Secondly, the book covers more than just grammar and rules for composition. It covers the whole craft of writing nonfiction. There is a section on forms of nonfiction writing, such as travel writing, sports writing, biographies, and business writing. There are a few paragraphs on the relationship between an author and an editor. This is useful information for a professional, and interesting for an amateur blogger like myself. There is a chapter on interviewing people too. It explains how to conduct an interview, how to quote people, and the ethical responsibility that a writer has to be faithful when using a quotation. The author also explains why you would want to quote someone in the first place. He uses quotations effectively himself, and these make his point very clear. The author includes a story about an article he wrote about Mount Rushmore. Instead of describing the place himself, he interviewed the people that worked there. I cannot think of a more evocative way of describing Mount Rushmore than one of the quotations he got:

"In the afternoon when the sunlight throws shadows into that socket," one of the rangers, Fred Banks, said, "you feel that the eyes of those four men are looking right at you, no matter where you move. They're peering right into your mind, wondering what you're thinking, making you feel guilty: 'Are you doing your part?'"

In short, On Writing Well is an informative book. It covers the whole craft of non fiction writing in about 300 pages and it is written well.

Monday, November 17, 2014

First Post

Hello and welcome to the inane ramblings of an Irish software developer.

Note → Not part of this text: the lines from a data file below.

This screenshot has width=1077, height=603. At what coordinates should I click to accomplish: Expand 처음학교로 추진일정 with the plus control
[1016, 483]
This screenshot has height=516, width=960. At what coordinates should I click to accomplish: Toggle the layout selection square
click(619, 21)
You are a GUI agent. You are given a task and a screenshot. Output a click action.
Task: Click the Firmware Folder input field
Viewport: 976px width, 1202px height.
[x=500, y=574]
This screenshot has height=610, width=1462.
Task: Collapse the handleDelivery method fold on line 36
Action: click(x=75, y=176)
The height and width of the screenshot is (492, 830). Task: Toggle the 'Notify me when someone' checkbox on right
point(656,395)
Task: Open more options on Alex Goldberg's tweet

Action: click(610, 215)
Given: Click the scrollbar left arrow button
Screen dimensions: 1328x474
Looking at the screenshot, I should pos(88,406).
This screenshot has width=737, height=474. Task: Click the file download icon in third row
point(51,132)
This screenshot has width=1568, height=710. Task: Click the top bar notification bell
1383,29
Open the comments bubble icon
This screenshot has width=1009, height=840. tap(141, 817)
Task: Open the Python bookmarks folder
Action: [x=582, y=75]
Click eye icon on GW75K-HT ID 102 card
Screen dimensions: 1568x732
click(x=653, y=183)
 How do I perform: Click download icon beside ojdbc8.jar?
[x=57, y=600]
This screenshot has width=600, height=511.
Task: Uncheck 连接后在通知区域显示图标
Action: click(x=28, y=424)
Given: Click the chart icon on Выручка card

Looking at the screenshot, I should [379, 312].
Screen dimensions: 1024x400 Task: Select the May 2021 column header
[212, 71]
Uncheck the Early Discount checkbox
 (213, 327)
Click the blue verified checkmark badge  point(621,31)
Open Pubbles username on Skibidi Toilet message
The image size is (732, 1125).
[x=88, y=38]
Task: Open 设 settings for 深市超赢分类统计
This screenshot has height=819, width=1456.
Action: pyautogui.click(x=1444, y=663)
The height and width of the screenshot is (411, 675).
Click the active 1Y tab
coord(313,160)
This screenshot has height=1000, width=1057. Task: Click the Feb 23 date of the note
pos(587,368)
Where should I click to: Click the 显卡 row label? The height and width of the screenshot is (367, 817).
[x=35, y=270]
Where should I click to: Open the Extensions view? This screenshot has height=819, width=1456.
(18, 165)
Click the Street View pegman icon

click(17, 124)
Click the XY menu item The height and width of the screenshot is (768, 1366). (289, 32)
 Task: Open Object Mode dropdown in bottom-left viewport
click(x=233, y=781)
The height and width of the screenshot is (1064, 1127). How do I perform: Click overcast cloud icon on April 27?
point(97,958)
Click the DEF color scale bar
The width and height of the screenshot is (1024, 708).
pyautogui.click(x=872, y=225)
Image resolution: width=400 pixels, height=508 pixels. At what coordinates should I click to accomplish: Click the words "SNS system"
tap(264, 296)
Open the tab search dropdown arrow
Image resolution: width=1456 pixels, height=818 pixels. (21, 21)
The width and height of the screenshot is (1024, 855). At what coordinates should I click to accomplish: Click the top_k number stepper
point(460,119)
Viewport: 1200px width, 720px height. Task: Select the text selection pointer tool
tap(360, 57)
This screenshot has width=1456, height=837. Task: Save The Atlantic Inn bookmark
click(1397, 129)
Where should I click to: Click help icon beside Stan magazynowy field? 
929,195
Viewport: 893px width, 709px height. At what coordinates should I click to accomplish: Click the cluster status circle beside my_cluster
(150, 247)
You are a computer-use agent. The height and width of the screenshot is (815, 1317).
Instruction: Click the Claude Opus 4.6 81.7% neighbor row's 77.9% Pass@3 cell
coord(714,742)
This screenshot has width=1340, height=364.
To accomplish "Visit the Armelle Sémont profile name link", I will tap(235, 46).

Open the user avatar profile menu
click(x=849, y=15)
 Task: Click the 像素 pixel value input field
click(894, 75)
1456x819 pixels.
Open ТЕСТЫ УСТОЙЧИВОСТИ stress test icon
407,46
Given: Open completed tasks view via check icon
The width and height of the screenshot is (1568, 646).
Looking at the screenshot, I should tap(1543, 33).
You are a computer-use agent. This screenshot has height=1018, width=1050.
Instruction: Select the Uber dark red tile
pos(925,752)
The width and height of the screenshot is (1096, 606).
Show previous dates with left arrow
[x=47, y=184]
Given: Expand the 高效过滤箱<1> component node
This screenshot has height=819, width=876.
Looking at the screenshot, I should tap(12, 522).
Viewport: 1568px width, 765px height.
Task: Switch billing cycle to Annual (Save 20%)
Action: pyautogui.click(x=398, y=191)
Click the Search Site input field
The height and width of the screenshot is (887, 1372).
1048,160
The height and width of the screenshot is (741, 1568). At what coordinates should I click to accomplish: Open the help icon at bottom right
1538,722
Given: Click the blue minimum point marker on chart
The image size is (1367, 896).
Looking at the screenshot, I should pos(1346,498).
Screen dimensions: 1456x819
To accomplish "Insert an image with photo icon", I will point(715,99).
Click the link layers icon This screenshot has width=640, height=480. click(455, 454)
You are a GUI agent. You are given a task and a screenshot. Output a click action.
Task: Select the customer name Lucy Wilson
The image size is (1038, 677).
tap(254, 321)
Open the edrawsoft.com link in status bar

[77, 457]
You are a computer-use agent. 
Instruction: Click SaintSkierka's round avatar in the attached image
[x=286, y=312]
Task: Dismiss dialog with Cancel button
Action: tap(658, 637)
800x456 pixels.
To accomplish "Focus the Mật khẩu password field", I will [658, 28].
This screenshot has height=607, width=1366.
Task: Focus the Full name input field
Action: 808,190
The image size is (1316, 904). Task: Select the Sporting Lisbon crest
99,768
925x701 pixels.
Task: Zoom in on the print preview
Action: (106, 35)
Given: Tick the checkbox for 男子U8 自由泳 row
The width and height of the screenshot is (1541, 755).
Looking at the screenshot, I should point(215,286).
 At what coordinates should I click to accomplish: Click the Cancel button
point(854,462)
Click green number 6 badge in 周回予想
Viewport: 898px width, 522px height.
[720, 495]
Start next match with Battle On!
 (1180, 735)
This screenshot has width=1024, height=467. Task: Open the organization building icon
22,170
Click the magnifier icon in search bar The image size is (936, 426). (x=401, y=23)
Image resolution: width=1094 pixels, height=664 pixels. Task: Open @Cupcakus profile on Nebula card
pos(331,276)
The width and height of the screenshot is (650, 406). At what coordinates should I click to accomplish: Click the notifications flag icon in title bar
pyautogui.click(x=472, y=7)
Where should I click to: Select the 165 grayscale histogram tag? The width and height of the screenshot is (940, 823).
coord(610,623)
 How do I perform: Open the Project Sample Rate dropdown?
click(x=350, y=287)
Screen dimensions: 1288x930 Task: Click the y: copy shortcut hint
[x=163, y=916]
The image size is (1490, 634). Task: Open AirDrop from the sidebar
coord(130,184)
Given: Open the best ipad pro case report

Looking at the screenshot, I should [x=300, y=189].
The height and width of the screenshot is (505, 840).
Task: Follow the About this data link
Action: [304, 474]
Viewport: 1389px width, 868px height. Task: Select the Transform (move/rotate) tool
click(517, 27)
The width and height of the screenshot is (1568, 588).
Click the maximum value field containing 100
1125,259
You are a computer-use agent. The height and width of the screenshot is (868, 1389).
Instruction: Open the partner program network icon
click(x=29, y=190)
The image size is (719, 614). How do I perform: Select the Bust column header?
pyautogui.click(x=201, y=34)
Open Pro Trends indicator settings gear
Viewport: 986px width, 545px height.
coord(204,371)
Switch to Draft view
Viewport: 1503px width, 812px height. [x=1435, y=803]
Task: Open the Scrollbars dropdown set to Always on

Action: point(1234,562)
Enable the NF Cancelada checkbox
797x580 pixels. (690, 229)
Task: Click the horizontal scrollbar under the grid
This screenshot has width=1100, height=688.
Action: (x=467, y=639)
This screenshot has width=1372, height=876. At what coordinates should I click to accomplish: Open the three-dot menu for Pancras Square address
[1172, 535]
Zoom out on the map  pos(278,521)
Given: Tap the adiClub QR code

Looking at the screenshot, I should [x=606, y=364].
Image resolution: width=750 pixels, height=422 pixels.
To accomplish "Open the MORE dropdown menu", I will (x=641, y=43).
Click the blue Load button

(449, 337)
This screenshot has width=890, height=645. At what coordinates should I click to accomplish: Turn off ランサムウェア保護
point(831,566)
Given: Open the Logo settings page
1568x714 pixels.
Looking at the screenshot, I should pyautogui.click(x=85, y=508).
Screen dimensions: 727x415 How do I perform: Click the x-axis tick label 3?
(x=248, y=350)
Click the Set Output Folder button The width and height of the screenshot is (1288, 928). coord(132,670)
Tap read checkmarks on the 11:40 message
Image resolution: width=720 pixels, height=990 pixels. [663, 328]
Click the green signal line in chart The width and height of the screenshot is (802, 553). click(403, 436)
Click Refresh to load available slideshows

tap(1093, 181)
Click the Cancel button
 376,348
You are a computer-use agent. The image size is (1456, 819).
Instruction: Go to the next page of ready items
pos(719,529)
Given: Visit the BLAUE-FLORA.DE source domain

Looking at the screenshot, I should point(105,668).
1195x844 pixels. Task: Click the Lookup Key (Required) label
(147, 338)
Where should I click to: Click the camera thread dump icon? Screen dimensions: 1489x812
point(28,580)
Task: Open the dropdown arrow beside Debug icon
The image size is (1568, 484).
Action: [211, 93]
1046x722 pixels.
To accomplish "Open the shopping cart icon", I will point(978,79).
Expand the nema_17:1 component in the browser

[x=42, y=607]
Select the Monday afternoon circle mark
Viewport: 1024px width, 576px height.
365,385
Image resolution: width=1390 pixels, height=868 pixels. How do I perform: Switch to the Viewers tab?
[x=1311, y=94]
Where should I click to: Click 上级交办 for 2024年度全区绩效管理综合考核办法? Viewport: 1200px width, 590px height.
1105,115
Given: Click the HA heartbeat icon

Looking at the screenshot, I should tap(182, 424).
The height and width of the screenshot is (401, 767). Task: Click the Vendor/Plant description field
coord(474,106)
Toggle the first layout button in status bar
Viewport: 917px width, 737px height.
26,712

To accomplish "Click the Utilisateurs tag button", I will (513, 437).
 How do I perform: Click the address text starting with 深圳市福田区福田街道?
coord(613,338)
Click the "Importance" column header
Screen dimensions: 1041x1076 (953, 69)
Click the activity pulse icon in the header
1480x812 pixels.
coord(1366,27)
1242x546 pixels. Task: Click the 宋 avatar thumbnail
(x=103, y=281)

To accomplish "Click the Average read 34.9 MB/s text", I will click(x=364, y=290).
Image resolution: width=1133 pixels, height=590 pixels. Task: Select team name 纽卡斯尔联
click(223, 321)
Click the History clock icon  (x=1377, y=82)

The title of the blog comes from Lewis Carroll's, Through the Looking Glass. In the book, Alice goes running with the Red Queen, but they don't seem to make any progress. Alice remarks on this, saying, "Well in our country, you'd generally get to somewhere else - if you ran very fast for a long time as we've been doing." The Red Queen replies, "A slow sort of country. Now, here, you see, it takes all the running you can do, to stay in the same place." The Red Queen Effect is quite applicable to the software industry, and as I probably will be talking quite a bit about the software industry, I thought it would be a good name for a blog.

I have a few objectives for my new blog. By writing here, I hope to learn how to write well. That is, I hope to learn how to write clearly and concisely, and be interesting at the same time. I also hope that this blog will become a good professional advertisement for me - something that says, "Yup. That guy is a decent programmer."

Specific things I hope to talk about here will include my favourite programming languages, good books that I have read, and interesting things that I have learned. I hope you find something of value here.